Stored items from a collection
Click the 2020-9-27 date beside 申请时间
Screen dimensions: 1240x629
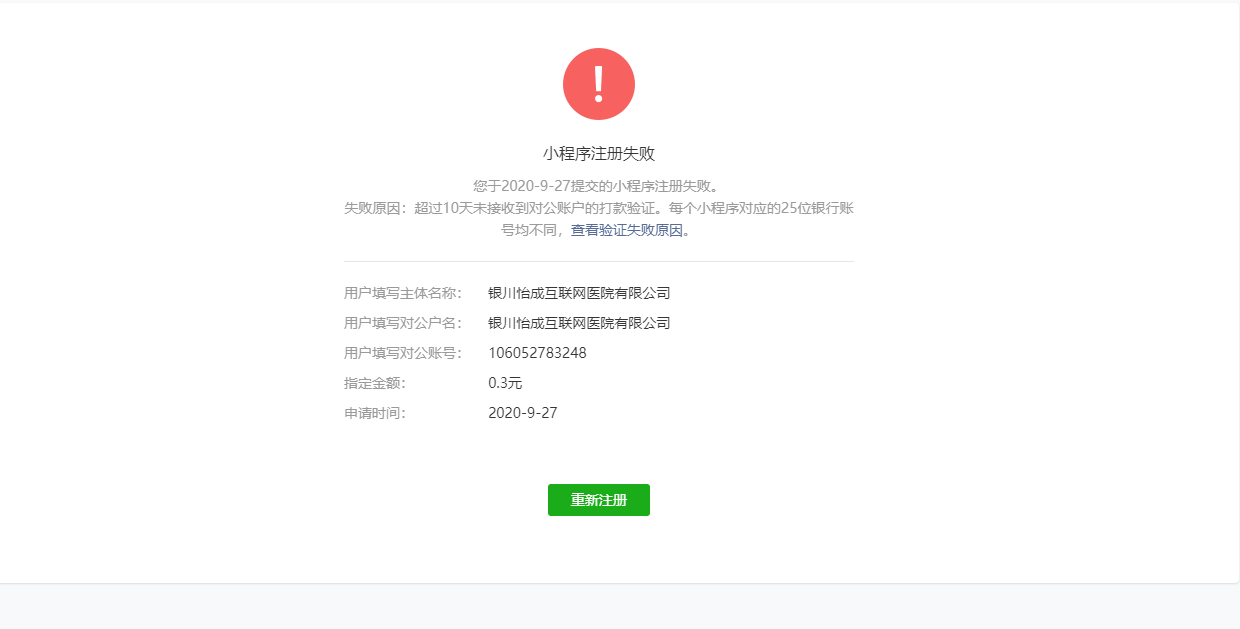[x=522, y=413]
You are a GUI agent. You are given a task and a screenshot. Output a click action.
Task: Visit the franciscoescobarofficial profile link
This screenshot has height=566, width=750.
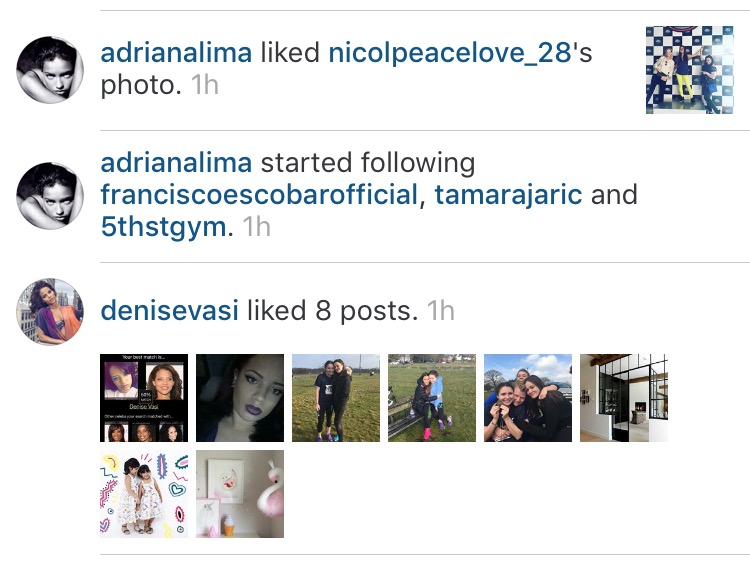(259, 194)
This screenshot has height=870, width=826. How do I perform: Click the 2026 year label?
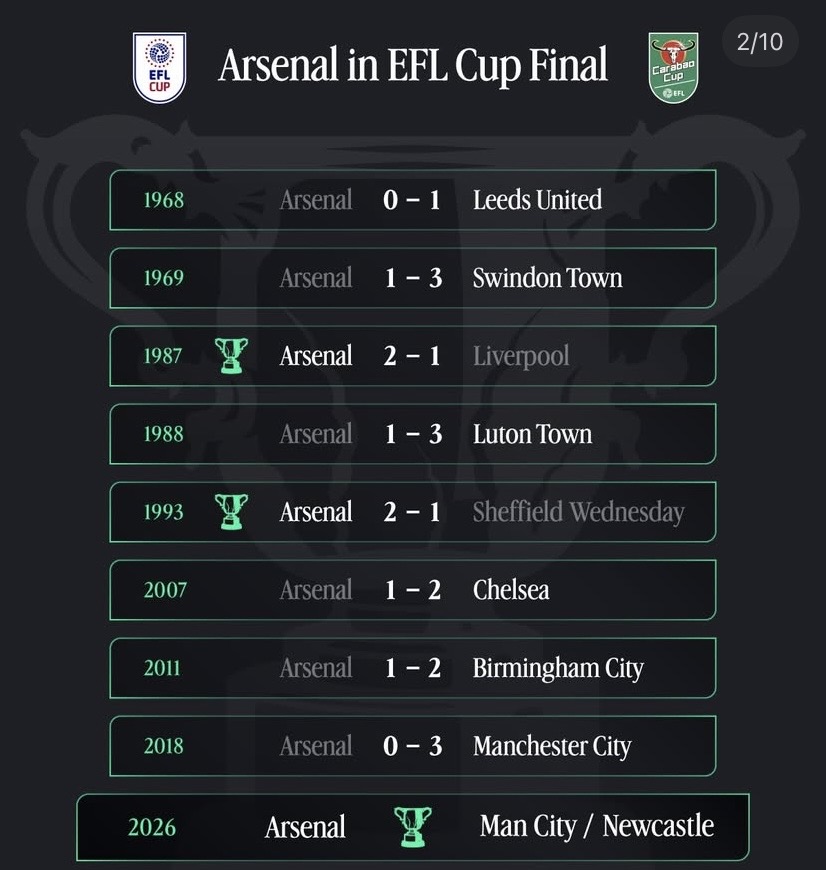(152, 828)
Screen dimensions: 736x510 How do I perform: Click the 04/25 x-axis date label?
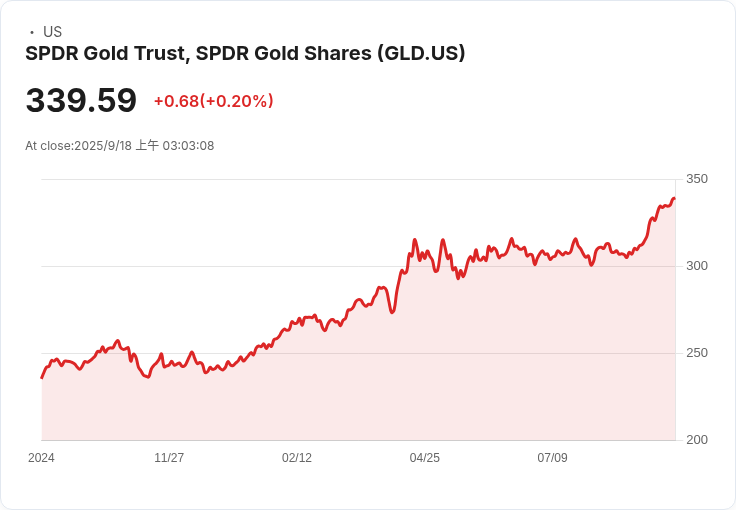click(x=425, y=458)
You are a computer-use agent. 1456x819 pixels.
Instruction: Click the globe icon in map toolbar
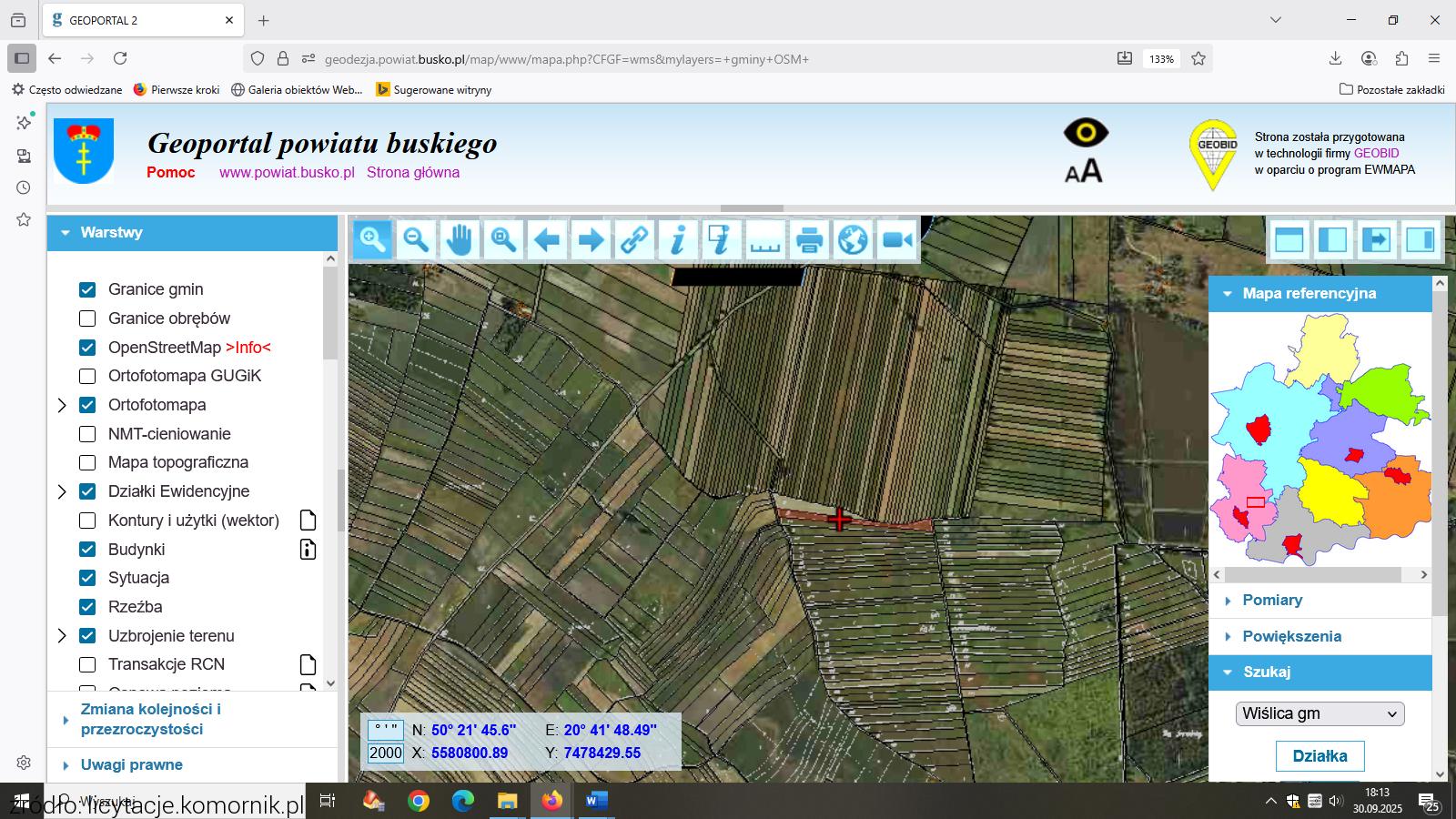click(853, 240)
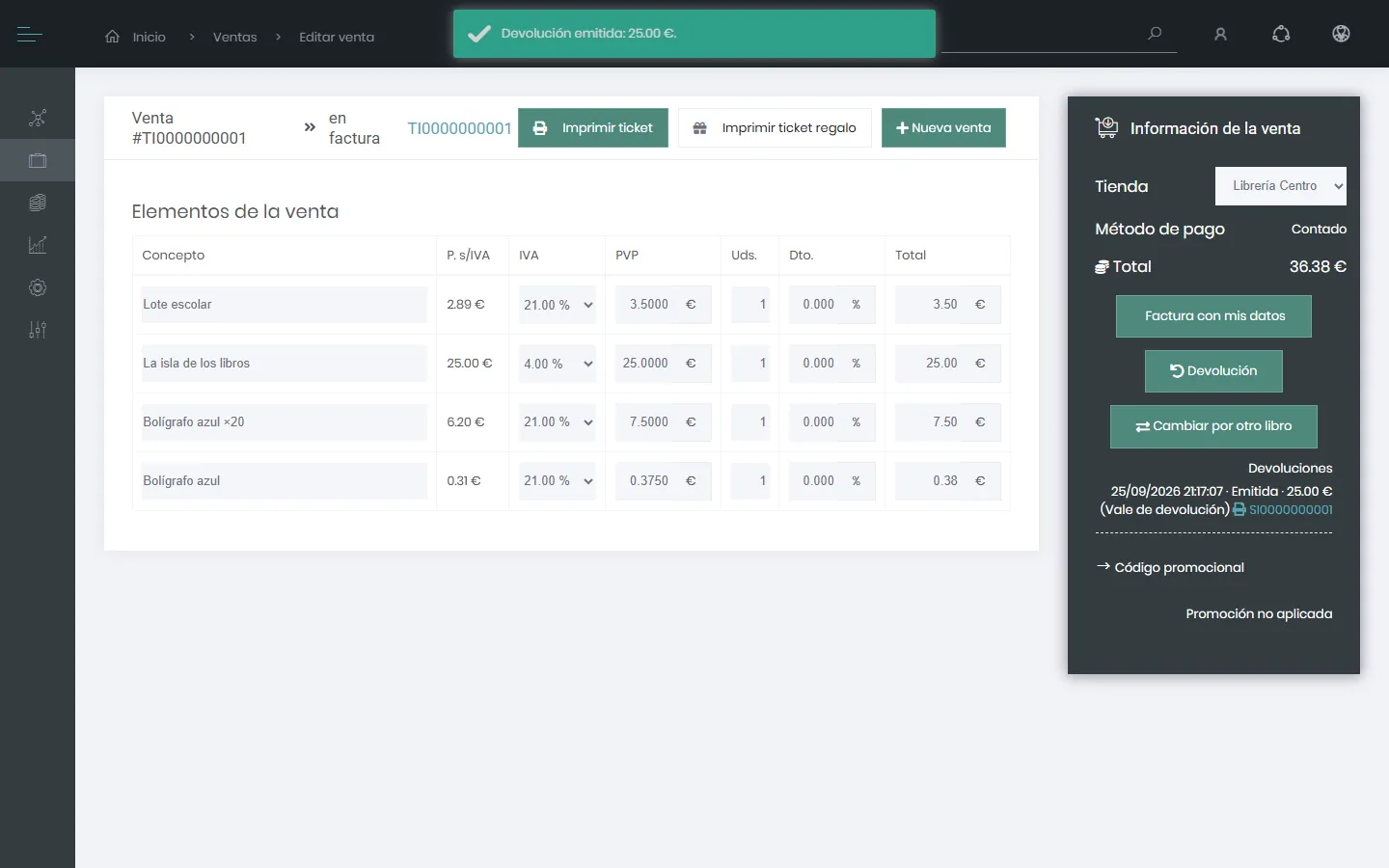Open the globe language icon
Viewport: 1389px width, 868px height.
pos(1341,34)
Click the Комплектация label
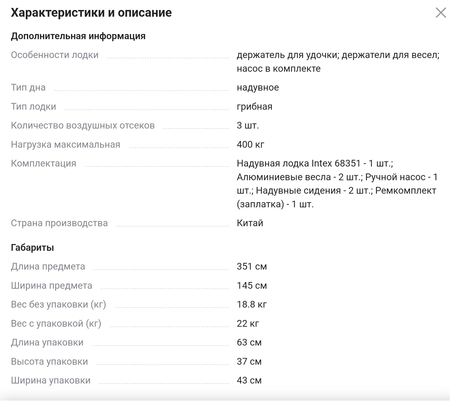450x401 pixels. click(44, 164)
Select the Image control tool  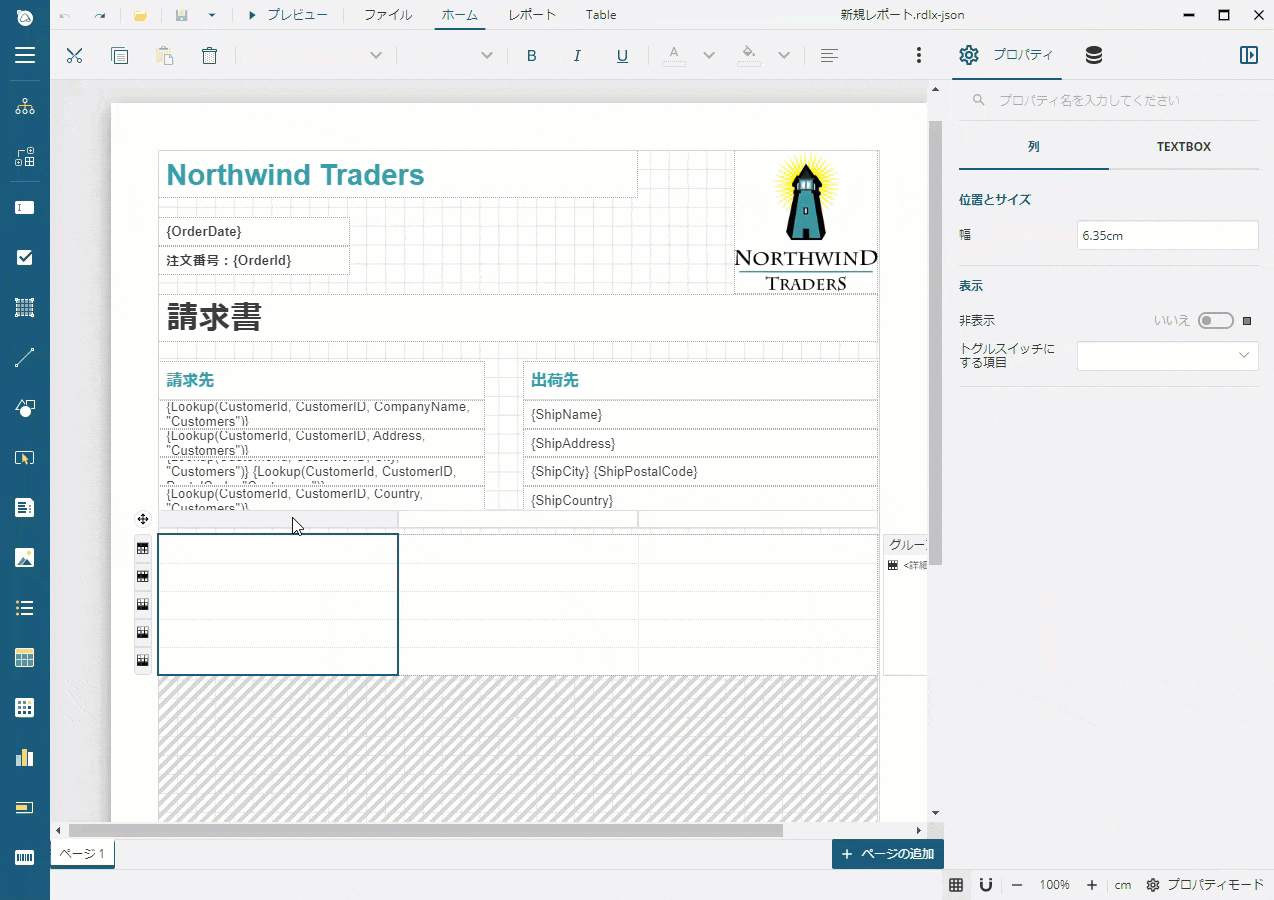[x=24, y=557]
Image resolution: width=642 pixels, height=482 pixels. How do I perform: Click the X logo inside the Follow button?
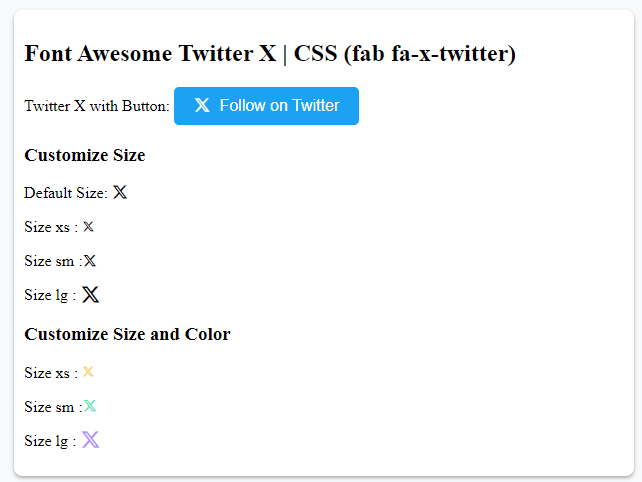coord(202,106)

- **Directions for this task**
Turn the lines of data from the one holding "Image resolution: width=642" through the end, inclusive, into a numbered list, skipping blank lines. Leave the pictures out.

- **Solution**
1. Image resolution: width=642 pixels, height=482 pixels. How do I perform: Click the X logo inside the Follow button?
2. coord(202,106)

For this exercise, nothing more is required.